Reddit’s User Content Sold to AI Company Ahead of IPO
Reddit, the popular online forum where millions of users post, comment and vote on a variety of topics, has signed a lucrative deal to sell its vast trove of user-generated content to an unnamed artificial intelligence company, according to people familiar with the matter.
The deal, which is worth $60 million a year, was disclosed to potential investors earlier this year as Reddit prepares to go public as soon as next month, the people said, speaking on the condition of anonymity because the agreement was private. The AI company, which the people declined to identify, will use Reddit’s data to train its large language models, or LLMs, which are powerful algorithms that can generate realistic text, images and videos.
Reddit, which was founded in 2005 and is based in San Francisco, is one of the most visited websites in the world, with over 50 million daily active users and over 100,000 communities, or subreddits, covering topics ranging from politics and memes to science and sports. The site, which calls itself “the front page of the internet”, is known for its lively and sometimes controversial discussions, as well as its role in amplifying social movements, such as the GameStop stock frenzy and the Black Lives Matter protests.
Reddit’s data, which includes text, images, videos and metadata, such as upvotes and downvotes, is a valuable resource for AI researchers and developers, who use it to train and test their models on a diverse and large-scale corpus of human language and behavior. Reddit has previously allowed academic researchers and nonprofit organizations to access its data for free, but has also faced criticism for not adequately protecting the privacy and consent of its users.
The deal with the AI company marks the first time that Reddit has monetized its data in such a way, and could signal a new revenue stream for the company as it seeks to attract investors for its initial public offering, or IPO. Reddit, which is majority-owned by Advance Publications, the parent company of Condé Nast, which owns The New York Times, has seen its revenue grow by 20 percent in 2023, reaching over $800 million, according to Bloomberg.
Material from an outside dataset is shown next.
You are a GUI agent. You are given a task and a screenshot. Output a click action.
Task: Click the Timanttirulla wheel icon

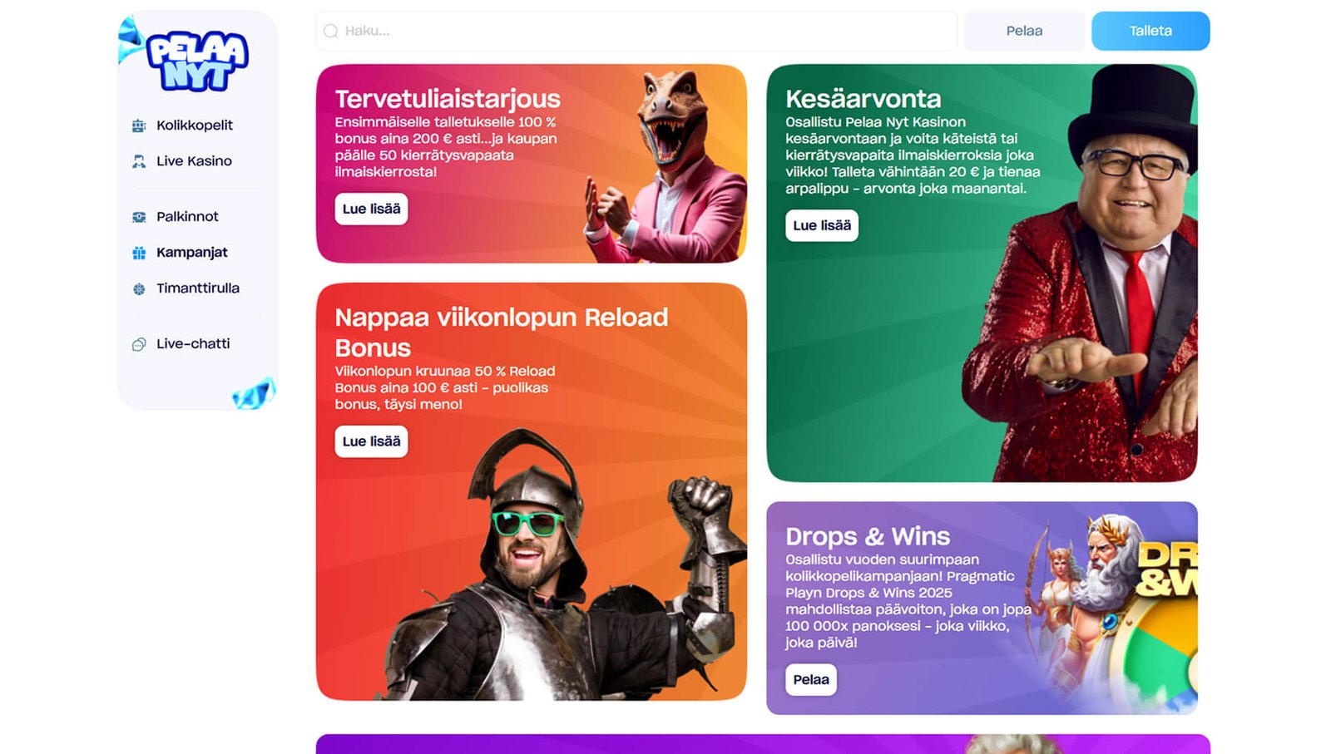tap(139, 288)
The company has also raised $700 million in a funding round in August, valuing it at $10 billion.
However, the deal could also raise ethical and legal questions about how Reddit’s data is used and who benefits from it. Some Reddit users and moderators may not be aware or comfortable with the fact that their posts and comments are being sold to a third-party company, especially one that is not publicly disclosed. Moreover, some of the content on Reddit may be sensitive, offensive or inaccurate, and could potentially be used to create harmful or misleading AI applications, such as deepfakes, spam or propaganda.
Reddit did not respond to requests for comment on the deal. The AI company also did not respond to inquiries.
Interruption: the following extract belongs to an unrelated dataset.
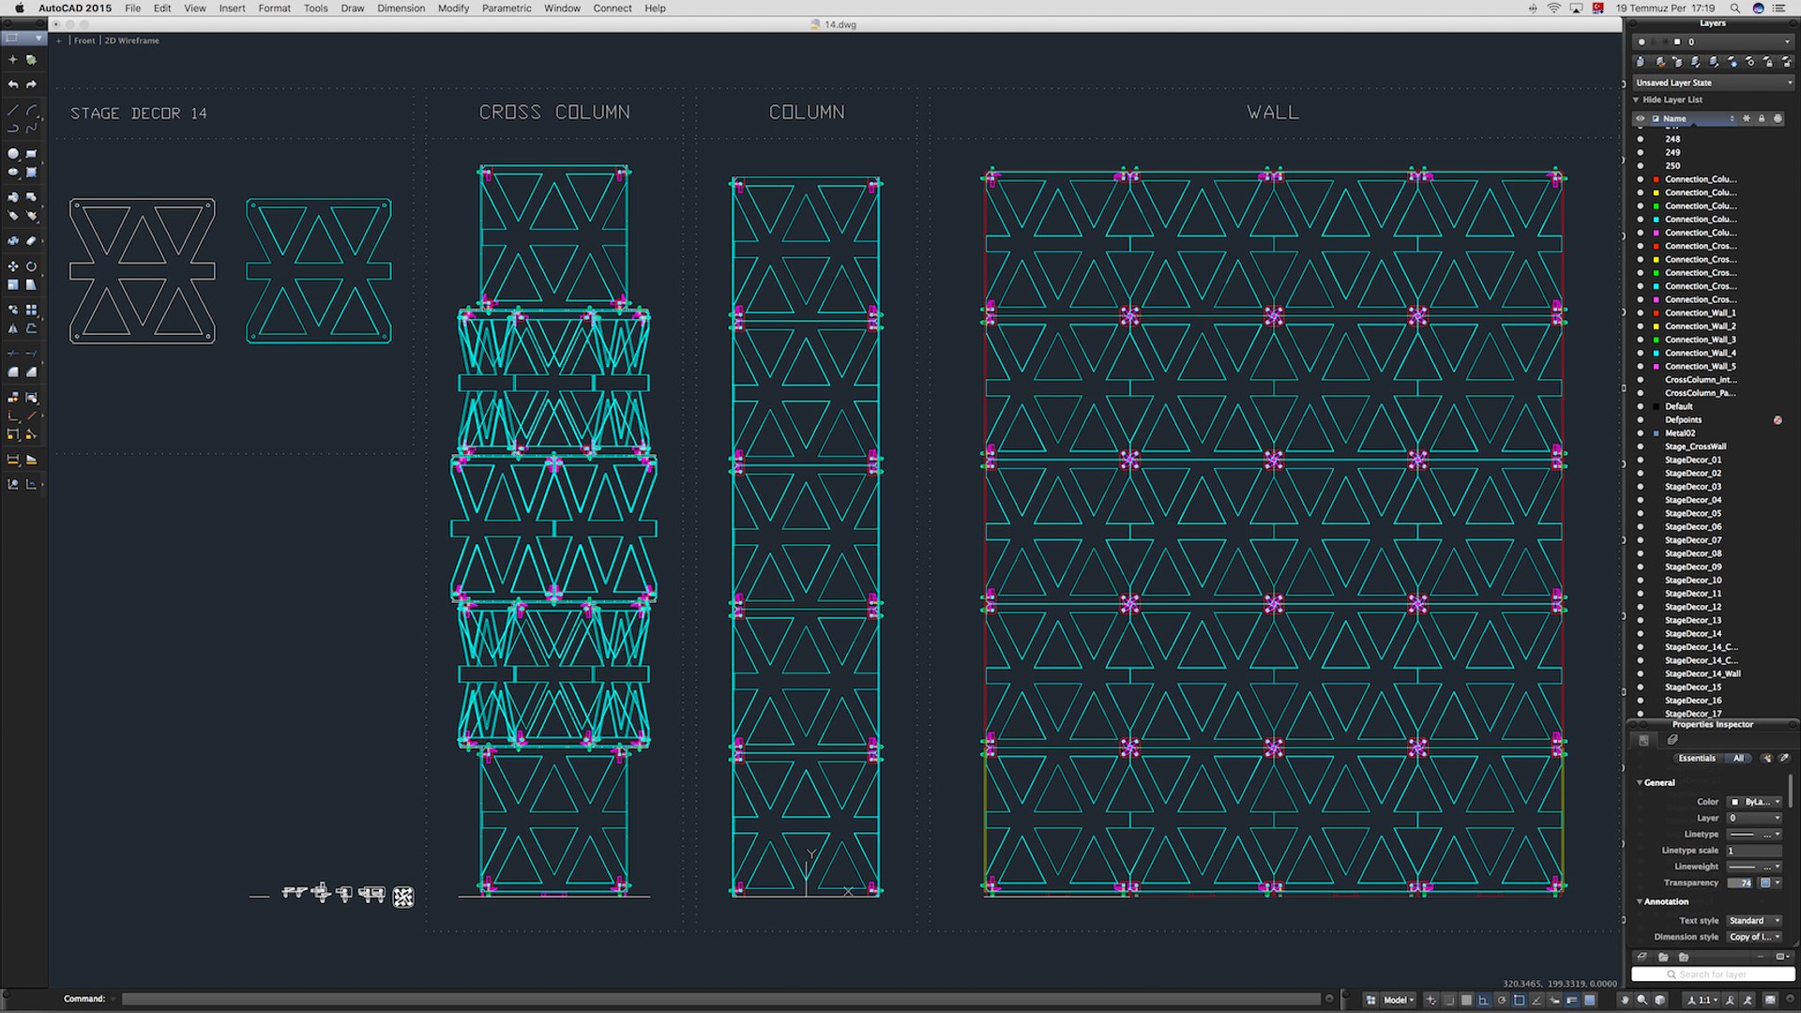Select the Rotate tool
Viewport: 1801px width, 1013px height.
coord(31,266)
The deal comes at a time when large language models, such as GPT-4, which is developed by OpenAI, a research organization backed by prominent tech figures like Elon Musk and Peter Thiel, are becoming more advanced and widely used in various domains, such as natural language processing, computer vision and speech recognition. These models, which are trained on massive amounts of text data scraped from the internet, can generate coherent and convincing texts on almost any topic, given a prompt or a query.
However, large language models also pose significant challenges and risks, such as environmental impact, bias, toxicity, misinformation and intellectual property rights. As these models rely on data from the internet, they often reflect and amplify the existing prejudices, stereotypes and falsehoods that are present in online sources. Moreover, these models may not respect the original authors or owners of the data, and may infringe on their privacy, consent and attribution.
To address some of these issues, some AI companies and organizations have started to seek formal agreements and licenses with the data providers, such as publishers, media outlets and social media platforms, to access and use their content for AI purposes. For example, OpenAI has signed deals with Axel Springer, the German publisher of Politico and Business Insider, and the Associated Press, to use their articles to train and test its models. OpenAI is also reportedly in talks with CNN, Fox and Time, among others.
However, these agreements are not standardized or transparent, and may vary depending on the terms and conditions of each deal. Moreover, they may not cover all the possible uses and implications of the data, and may not adequately protect the rights and interests of the data subjects, such as the users, authors, editors and moderators.
As Reddit sells its data to an unnamed AI company ahead of its IPO, it may face scrutiny and backlash from its users, moderators, regulators and the public, who may demand more accountability and transparency from the company and its partner. Reddit may also have to balance its financial goals with its social and ethical responsibilities, as it navigates the complex and evolving landscape of AI and data.